Bentinho procura Sherlock

- Oi, o senhor é o Sherlock Holmes?
- Sim, o que o senhor deseja? – Holmes perguntou enquanto acendia seu cachimbo tranquilamente.
- Sr. Holmes, eu sou o Bentinho, muito prazer – Estendeu a mão com um olhar amistoso, mas visivelmente agitado e desconfortável.
- Prazer... O senhor deve ser brasileiro, se não estou enganado.
- Sim, sou sim.
- Foi o que pensei, o seu nome é bem típico.
- É... Bem, Sr. Holmes, eu vou direto ao assunto: eu preciso da sua ajuda para descobrir se minha mulher me traiu ou não. 
Holmes olhou para Watson que se encontrava num canto da sala, lendo o jornal, porém prestando atenção à conversa e ao novo visitante. Watson retribuiu o olhar de modo significativo.
- Quais são suas suspeitas, Sr. Bentinho? – Perguntou demonstrando uma certa indiferença.
- Eu acho que minha mulher, Capitu, me traiu com um amigo já falecido, e suspeito também que nosso filho seja, na verdade, filho dele. – Bentinho falou tudo de uma vez, num tom baixo e áspero, assim que terminou, parecia um tanto aliviado.
-Sei... E o que o leva a pensar que ela tenha traído o senhor com esse cavalheiro que faleceu?
- Bom, na verdade não existe nenhum fato concreto que me leve a suspeitar dela, tudo o que eu tenho como suspeita é um olhar de tristeza e saudade que pude perceber em seus olhos no enterro desse nosso amigo, que ela lançou tão comovidamente sobre o túmulo. E, também, não posso deixar de negar que o nosso filho se parece muito com Escobar.
- Ora, senhor, me perdoe, mas estas suspeitas são unicamente baseadas em suposições de um marido ciumento. Como o senhor mesmo relatou, não há nenhuma prova concreta desse adultério, e desde que o suposto amante se encontra dentro de um caixão, a sete palmos da terra, posso dizer sem sombra de dúvida que é praticamente impossível descobrir se algo realmente aconteceu entre os dois – Holmes falava num tom impaciente e quase ríspido, não tinha tempo para tratar de um caso que poderia muito bem ser fruto da mente paranoica daquele homem.
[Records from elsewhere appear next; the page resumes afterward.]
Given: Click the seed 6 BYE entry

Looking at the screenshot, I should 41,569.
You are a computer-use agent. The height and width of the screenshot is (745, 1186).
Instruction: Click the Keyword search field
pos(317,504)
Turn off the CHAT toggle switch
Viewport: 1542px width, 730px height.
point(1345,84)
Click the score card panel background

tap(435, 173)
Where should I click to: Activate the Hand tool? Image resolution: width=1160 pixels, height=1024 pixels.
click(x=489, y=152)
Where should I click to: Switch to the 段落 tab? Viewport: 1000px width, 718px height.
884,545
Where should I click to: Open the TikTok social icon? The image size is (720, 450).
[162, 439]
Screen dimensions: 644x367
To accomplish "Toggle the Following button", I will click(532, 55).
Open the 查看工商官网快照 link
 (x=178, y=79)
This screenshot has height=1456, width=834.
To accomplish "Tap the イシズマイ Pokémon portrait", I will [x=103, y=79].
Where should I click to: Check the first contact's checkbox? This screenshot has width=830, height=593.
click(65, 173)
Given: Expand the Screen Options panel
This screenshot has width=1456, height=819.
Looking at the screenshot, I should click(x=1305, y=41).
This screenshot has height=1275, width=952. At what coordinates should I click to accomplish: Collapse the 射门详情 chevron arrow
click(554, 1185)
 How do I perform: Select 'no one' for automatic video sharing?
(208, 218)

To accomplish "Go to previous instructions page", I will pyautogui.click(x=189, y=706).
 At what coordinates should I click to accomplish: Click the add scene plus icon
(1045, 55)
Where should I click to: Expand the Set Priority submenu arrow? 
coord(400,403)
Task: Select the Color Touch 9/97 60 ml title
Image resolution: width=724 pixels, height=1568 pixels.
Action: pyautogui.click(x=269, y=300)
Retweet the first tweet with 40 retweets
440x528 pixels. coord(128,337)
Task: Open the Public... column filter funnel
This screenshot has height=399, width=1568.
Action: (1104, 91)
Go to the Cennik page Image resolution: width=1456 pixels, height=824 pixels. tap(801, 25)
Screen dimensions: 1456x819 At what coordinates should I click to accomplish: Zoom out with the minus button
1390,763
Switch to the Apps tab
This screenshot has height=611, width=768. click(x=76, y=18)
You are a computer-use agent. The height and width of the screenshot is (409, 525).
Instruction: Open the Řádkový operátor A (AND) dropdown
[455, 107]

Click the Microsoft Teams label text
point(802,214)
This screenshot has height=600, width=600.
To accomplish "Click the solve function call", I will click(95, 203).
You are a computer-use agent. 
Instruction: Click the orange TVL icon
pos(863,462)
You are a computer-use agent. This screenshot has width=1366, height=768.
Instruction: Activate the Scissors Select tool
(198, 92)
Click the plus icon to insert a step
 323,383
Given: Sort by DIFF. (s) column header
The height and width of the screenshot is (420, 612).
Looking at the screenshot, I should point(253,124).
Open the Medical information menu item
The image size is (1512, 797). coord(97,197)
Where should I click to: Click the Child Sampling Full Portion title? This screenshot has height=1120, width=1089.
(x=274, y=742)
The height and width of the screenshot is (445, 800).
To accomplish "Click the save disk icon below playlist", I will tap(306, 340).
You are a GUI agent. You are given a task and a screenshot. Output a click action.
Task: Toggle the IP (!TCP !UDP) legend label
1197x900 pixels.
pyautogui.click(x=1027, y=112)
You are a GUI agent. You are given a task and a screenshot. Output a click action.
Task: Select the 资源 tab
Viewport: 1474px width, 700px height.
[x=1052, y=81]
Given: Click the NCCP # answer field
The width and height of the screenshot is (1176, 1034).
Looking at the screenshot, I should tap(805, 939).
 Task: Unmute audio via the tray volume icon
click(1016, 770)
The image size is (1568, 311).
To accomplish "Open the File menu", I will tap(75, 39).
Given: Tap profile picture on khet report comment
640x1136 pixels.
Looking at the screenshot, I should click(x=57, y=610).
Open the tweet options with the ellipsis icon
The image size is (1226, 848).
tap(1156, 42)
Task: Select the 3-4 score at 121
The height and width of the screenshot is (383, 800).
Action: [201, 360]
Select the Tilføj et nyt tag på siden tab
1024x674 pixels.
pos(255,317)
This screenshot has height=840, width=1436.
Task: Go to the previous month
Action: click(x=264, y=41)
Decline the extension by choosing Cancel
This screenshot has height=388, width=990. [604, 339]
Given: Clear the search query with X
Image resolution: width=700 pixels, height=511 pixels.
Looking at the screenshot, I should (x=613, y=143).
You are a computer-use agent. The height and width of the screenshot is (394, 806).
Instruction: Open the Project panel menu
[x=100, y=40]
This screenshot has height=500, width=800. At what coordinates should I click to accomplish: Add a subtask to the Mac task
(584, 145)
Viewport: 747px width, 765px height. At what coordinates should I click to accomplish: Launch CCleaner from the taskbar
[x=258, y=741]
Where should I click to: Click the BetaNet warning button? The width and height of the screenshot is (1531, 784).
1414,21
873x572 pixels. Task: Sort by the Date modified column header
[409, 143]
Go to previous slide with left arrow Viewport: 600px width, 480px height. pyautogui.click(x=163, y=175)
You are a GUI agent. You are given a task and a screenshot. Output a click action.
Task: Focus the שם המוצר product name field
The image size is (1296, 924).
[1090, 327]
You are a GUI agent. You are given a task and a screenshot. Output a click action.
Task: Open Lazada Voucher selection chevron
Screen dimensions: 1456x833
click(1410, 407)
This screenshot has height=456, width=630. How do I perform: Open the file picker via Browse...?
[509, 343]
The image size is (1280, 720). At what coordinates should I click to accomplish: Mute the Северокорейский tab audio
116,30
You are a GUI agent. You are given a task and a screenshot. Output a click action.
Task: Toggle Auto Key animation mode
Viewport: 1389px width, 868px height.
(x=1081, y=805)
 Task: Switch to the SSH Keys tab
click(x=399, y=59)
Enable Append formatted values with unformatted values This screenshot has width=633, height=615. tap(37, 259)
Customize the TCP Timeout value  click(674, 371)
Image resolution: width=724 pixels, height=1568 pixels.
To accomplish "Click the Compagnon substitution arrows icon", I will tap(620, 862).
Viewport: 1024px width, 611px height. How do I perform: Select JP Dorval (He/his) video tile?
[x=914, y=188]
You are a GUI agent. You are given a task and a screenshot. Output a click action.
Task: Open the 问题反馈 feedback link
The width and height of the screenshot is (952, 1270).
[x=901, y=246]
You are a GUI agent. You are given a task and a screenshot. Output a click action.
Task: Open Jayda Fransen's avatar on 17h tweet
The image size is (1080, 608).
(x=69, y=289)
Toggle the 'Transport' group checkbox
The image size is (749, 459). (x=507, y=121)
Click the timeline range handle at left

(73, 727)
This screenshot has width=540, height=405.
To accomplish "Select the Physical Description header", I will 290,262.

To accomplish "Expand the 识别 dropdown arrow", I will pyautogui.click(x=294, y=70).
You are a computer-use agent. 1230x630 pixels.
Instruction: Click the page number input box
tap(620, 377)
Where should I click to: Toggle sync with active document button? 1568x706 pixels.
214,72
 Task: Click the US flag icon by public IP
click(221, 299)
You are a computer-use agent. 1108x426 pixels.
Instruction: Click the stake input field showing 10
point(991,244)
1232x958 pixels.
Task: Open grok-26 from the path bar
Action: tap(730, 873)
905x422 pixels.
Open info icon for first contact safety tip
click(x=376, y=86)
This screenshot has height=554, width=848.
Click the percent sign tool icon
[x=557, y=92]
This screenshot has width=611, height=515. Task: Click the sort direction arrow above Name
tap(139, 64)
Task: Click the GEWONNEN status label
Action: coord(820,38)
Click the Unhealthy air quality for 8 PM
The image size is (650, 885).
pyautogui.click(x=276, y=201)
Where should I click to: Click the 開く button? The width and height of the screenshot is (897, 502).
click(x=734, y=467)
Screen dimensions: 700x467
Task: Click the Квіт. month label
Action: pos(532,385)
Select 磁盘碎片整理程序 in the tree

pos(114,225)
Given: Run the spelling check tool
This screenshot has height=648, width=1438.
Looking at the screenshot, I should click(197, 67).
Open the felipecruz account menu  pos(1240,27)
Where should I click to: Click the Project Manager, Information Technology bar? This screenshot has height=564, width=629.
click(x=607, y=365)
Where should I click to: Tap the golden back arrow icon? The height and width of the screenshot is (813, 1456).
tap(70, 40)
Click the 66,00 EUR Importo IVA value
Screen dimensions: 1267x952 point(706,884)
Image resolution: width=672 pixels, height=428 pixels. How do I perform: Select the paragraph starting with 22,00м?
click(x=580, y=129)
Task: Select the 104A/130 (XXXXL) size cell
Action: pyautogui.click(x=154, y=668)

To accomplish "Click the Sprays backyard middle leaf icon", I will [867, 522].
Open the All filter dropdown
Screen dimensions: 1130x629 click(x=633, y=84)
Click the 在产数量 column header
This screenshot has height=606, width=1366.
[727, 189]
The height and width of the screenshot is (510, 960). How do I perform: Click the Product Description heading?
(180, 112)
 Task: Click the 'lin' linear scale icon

A não ser, é claro – continuou um pouco mais calmo, vendo a expressão desapontada do pobre homem – que sua mulher confesse o acontecido.
- Não, Sr. Holmes, estou aqui escondido, quero dizer, não quero que Capitu suspeite de nada, simplesmente não posso chegar e perguntar a ela: Olá, meu amor, você por acaso me traiu com Escobar? Não, não, isso nunca.
A impaciência de Holmes explodiu. – Sr. Bentinho, o senhor tem um volume de sua obra de origem? – Sim, respondeu ele, entregando um bonito exemplar de Dom Casmurro ao detetive. 
– Muito bem, analisarei a obra e se descobrir alguma coisa eu aviso o senhor, obrigado, tenha um bom dia. 
Logo que Bentinho saiu, Holmes iniciou a leitura do livro, o qAual terminou em dois dias.
- Watson, é realmente impossível saber se essa traição aconteceu mesmo, lendo este livro. Acho que a única saída é conversar com esse senhor Machado de Assis. – Olhou, decidido, para o amigo, acendeu o cachimbo e disse: 
-Watson, chame um carro de aluguel!

Dom Casmurro - Machado de Assis
A volta de Sherlock Homes - Arthur Conan Doyle


2 comentários:

Lizandra Souza disse...

Ain s2 ficou muito bom, Machado e Doyle estão entre meus escritores favoritos e essa mistura intertextual ficou demais!

Unknown disse...

Muito bom!!!

Nem mesmo Sherlock para desvendar esse mistério hein...
:)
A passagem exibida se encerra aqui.